THE PROBLEM ▸ Only one portion of the data is to be written out: from the line bearing "Image resolution: width=1595" through the line bearing "Open the File". Write it exactly as it appears.

(Collected data entries)
Start of Block

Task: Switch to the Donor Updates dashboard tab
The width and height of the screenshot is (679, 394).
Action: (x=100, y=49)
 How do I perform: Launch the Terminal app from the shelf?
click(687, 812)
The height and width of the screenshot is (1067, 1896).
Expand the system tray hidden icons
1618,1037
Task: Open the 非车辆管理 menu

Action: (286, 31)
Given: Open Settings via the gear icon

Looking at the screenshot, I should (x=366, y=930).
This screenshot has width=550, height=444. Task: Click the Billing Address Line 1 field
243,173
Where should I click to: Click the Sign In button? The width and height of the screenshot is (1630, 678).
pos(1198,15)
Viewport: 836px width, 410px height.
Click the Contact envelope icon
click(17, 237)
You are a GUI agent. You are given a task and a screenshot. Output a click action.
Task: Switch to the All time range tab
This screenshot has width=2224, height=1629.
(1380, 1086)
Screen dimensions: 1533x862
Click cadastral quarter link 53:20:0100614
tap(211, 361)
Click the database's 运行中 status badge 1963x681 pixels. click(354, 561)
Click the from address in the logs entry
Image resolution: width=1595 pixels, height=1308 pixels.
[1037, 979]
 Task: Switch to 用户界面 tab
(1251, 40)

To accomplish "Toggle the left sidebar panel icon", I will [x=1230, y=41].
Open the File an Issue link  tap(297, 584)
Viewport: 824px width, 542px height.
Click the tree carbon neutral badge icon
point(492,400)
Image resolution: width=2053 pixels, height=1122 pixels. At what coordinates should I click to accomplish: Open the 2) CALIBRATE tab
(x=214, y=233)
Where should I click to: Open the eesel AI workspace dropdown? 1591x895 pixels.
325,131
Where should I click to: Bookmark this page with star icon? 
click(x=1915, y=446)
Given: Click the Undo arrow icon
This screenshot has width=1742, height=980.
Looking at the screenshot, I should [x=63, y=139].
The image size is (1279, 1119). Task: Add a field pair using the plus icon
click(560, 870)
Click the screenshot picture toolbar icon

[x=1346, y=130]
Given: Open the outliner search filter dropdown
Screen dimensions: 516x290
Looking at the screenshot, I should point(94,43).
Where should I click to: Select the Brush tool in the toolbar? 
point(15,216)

End of Block

RESPONSE AREA ▸
Image resolution: width=1595 pixels, height=1308 pixels.
[1037, 979]
 Task: Switch to 用户界面 tab
(1251, 40)

To accomplish "Toggle the left sidebar panel icon", I will [x=1230, y=41].
Open the File an Issue link  tap(297, 584)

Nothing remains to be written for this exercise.